Original paintings generally do not require a license and the courts have upheld that such originals works are artist´s creations protected under the First Amendment. Matters of reference material used to create an original painting can be more difficult to answer but assuming that the artist went to a public event, takes a picture of an action scene and then creates a painting from either the picture taken or directly while at the event, the artist can freely sell that original with seemingly little risk of legal retribution. Now assume the artist wants to create production copies of that original to sell. Here is where it gets more complicated. Artwork that does not reflect enough originality, such as in the reproductions, may well face legal risks for the artist without a proper license from the subject.

The right of publicity, which protects a person's legal power to control the use of their own image, such as a celebrity protecting their physical image, varies widely from state to state. About 55 years ago, Judge Jerome Frank first used the term "right of publicity" in the federal appeals case Haelan Laboratories Inc. v. Topps Chewing Gum, Inc. In that case, a sports figure licensed his image on a baseball card promotion only to see Topps Chewing Gum create its own unlicensed card of the same sports figure. In that case, the court ruled, on appeal, that a person has the right to control the economic benefit of their own image. Since that time, states have ruled differently on whether a license is required to protect an artist when they use the image of celebrities. There does not seem to be any uniform treatment across all states. The more the artist creates a unique piece of artwork as opposed to a realistic copy of a photograph, the more the artist can rely on the courts supporting First Amendment protection. The question then becomes, just how much artistic creativity is needed to move the image from infringing the "right of publicity" for the celebrity to the right of originality on behalf of the artist and thus, protected under the First Amendment.

Recent federal court rulings have and will continue to add some clarity to the muddied waters. The now famous Tiger Woods case some 5 years ago, where his marketing company challenged an artist that had depicted his likeness in a series of serigraphs, or hand embellished reproductions, is perhaps the backbone that supports artist´s rights under the First Amendment. This case provided further confirmation that if an artist provides enough artistic creativity in his image as opposed to just a realistic reproduction of a photograph, it would be supported by First Amendment protection and no fees would have to be paid to the celebrity. In effect, Tiger Woods lost his argument (and subsequent appeal). The case found that creativity overtook the right of publicity by the celebrity. Artists generally hailed this a victory and hoped that the matter was behind them.

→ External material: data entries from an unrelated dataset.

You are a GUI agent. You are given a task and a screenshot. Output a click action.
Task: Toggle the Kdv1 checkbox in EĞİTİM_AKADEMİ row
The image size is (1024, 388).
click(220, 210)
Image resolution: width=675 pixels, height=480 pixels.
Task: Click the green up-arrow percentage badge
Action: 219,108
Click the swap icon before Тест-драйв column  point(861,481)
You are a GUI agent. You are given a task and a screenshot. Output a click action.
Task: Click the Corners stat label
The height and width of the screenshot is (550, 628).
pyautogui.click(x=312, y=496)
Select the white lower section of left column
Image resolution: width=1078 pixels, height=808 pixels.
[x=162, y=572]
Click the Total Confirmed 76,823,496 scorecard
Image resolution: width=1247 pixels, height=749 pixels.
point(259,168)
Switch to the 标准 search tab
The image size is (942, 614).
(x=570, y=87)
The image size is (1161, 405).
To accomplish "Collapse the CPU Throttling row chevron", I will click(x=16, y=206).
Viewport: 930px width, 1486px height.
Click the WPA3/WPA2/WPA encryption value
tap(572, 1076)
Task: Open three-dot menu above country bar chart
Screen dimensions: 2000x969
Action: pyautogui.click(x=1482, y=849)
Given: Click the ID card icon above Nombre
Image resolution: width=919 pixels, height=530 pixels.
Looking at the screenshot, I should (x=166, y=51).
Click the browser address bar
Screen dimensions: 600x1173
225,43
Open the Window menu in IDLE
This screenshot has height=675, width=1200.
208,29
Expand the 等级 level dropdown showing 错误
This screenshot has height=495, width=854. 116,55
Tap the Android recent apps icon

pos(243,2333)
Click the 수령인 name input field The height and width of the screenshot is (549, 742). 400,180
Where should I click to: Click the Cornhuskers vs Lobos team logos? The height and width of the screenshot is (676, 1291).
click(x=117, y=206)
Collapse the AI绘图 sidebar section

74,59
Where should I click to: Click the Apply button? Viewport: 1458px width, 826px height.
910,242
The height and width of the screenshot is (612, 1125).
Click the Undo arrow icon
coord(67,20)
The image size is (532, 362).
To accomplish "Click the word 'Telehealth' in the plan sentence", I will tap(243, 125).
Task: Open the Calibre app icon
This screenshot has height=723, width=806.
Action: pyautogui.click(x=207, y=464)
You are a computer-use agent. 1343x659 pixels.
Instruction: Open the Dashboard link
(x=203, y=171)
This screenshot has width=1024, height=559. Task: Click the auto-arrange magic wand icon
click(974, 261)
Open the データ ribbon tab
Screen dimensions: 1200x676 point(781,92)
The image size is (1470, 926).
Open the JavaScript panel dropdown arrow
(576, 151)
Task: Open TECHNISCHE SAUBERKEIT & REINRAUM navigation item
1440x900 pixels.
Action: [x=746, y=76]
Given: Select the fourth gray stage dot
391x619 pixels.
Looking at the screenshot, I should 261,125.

As for states determining their own laws, what may add further confusion is a bill currently being hurried through the New York state legislature, sponsored by Sen. Marty Golden and Assemblywoman Helene Weinstein. This bill looks to give further support to the "right of publicity" argument and protect dead celebrities name, portrait and likeness. The bill attempts to define who a celebrity is as well as provide for two classes of photographs covered by the bill; those taken before the bills passage and those taken afterward.

Of more tantamount consequence today, simply because it will by most standards set the current precedent is a case brought by the University of Alabama in 2005 against an artist that painted University of Alabama football games without permission from the university and did not pay the university license fees. The case is in arbitration with an expected ruling this summer. It is widely anticipated that this ruling will set the standard in the ongoing artist versus celebrity licensing debate.

What has become clear as a result of the Tiger Woods and the ongoing University of Alabama case, as well as the New York legislatures interest in the topic, is that there is no tangible divide, or finite set of rules, in the licensing saga. The question of artistic creativity has a fine line when challenged by celebrity´s right of publicity. The safest and surest way for an artist "to sleep at night" is to secure a license from the personalities he is depicting. The University of Alabama case may no longer make that a choice. This is the very reason that companies such as Legendary Sports Prints, a leading publisher of sports art, choose to spend significant amounts of money in it effort to secure licenses.